Quando, a cinco minutos do fim, o veterano Burak Yilmaz rematou para as nuvens que cobrem o Douro o penálti que a Turquia ganhara instantes antes, Portugal respirou fundo, agarrou-se aos terços, ajoelhou-se e agradeceu a todos os santinhos do futebol.
O Mundial do Catar ficou mais perto, mas o que resta da caminhada não pode ser feito nesta Via Sacra que é o futebol da Seleção Nacional.
Num pensamento que é, vezes a mais, um beco sem saída, os artistas parecem proibidos de pensar e limitam-se a sofrer. Portugal ganhou, sim, mas com que sorriso? Amarelo? Forçado? Apreensivo? Tudo isso.
Otávio Edmilson da Silva Monteiro, nado e criado em João Pessoa, capital da Paraíba, vestiu portugalidade da cabeça aos pés e resolveu muitas das dores que apoquentam Fernando Santos.
No Dragão que tão bem conhece de outras núpcias, o filho caçula da dona Cláudia Mendes e do seu Otávio Júnior marcou o primeiro golo e ofereceu o segundo a Diogo Jota, com tanto de técnica e saber como de raça e paixão.
Fossem todos como Otávio neste Portugal sofredor.
Último lance no Dragão. João Félix desperdiça o 4-1 e oferece a recarga a Cristiano. O pé direito multiplatinado de Ronaldo atira, a bola bate na barra e o avançado repete o gesto que mais faz ao longo do jogo: cabeça baixa, esgar de desilusão.
Cristiano é o melhor português na história do futebol. Um dos melhores de sempre nas enciclopédias do jogo. Ninguém lhe tira isso, ninguém lhe pode tirar.

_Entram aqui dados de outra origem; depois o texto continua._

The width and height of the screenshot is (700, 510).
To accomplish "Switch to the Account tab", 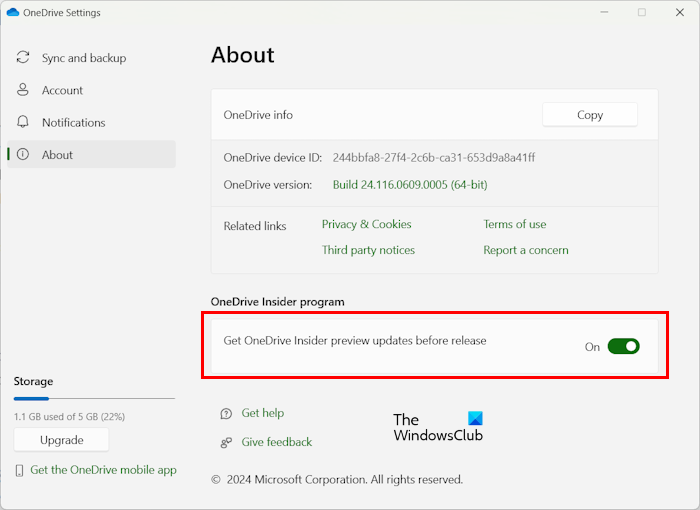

Mas Cristiano não tem imunidade diplomática e a crítica faz parte da análise.
Além de nada ter produzido de vistoso, o que mais impressionou foi a forma desligada com que Cristiano esteve em campo. Se a bola não lhe chegava como queria, Cristiano protestava; se a bola lhe era bem passada, Cristiano complicava.
Terça-feira, contra a Itália (perdão, Macedónia), Portugal precisa do melhor marcador da história do futebol. Sem amuos, sem limitações. É esse o Cristiano que queremos de braçadeira de capitão, comprometido, influente, craque.

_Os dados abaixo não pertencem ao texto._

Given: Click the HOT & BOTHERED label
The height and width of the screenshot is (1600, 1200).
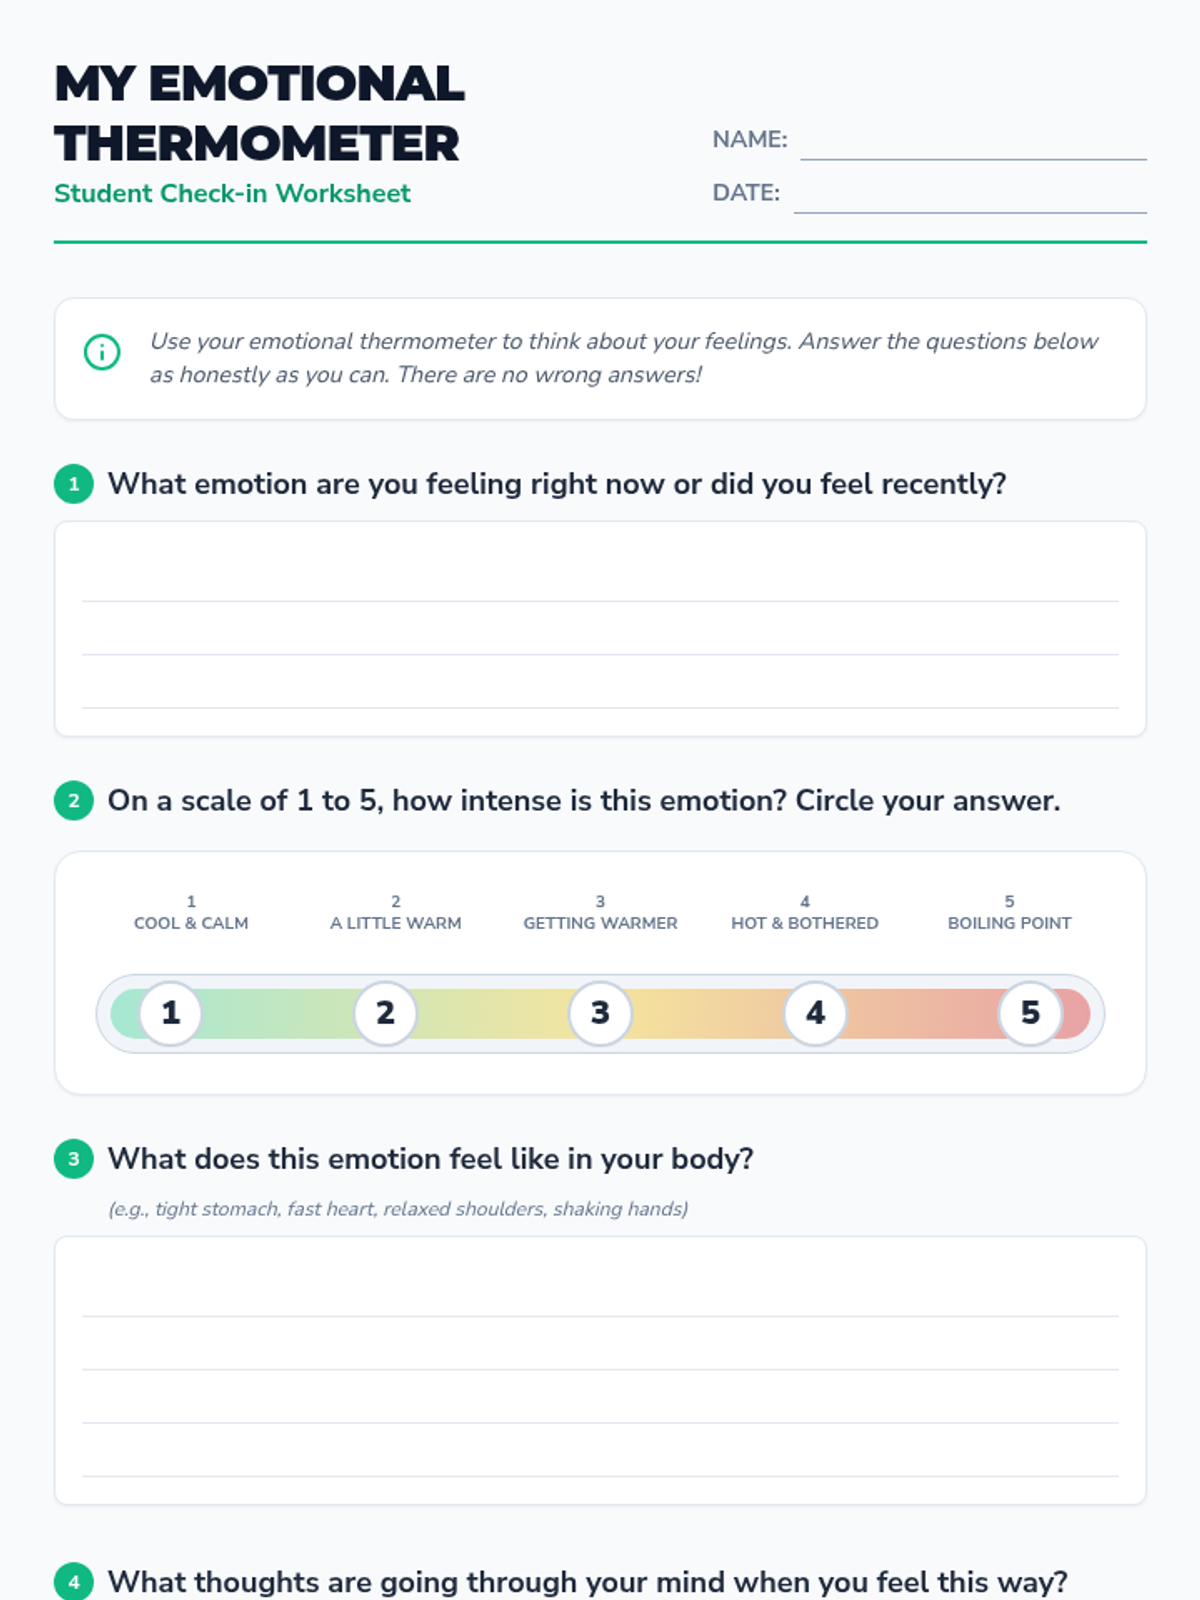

Este, o que apareceu frente à Turquia, é uma ofensa à sua maravilhosa carreira. Invisível.
Futebol. Da parte portuguesa teve instantes razoáveis até ao intervalo, apesar dos problemas assustadores na primeira fase de construção. Contámos três passes errados em zona proibida, mesmo com a Turquia a fazer uma pressão frouxa.
A atacar, Otávio e Bernardo Silva faziam coisas bonitas com bola e Diogo Jota confirmava ser um finalizador de elite. O Tavinho, lá de longe, de João Pessoa, fez o 1-0 na recarga a um remate de Bernardo ao poste e ofereceu o segundo para Jota marcar de cabeça.
Nos últimos cinco minutos, Portugal viu a Turquia a falhar uma grande penalidade e ficou a saber que a poderosa Itália teve de cancelar os bilhetes de avião para o Porto.
A fé do engenheiro ainda vai fazendo os seus milagres. O povo agradece.
Depois de Otávio - o destaque do zerozero nas FIGURAS -, a melhor notícia da noite terá saído da exibição de Diogo Costa. O guarda-redes do FC Porto fez apenas o segundo jogo na Seleção A e esteve perfeito. Terminou a era Rui Patrício?
Pepe e Rúben Dias estão de fora, José Fonte e Danilo fizeram o que puderam. Fortes no ar, na marcação, mas muito limitados sempre que eram obrigados a controlar o espaço nas costas - profundidade. A equipa sobreviveu.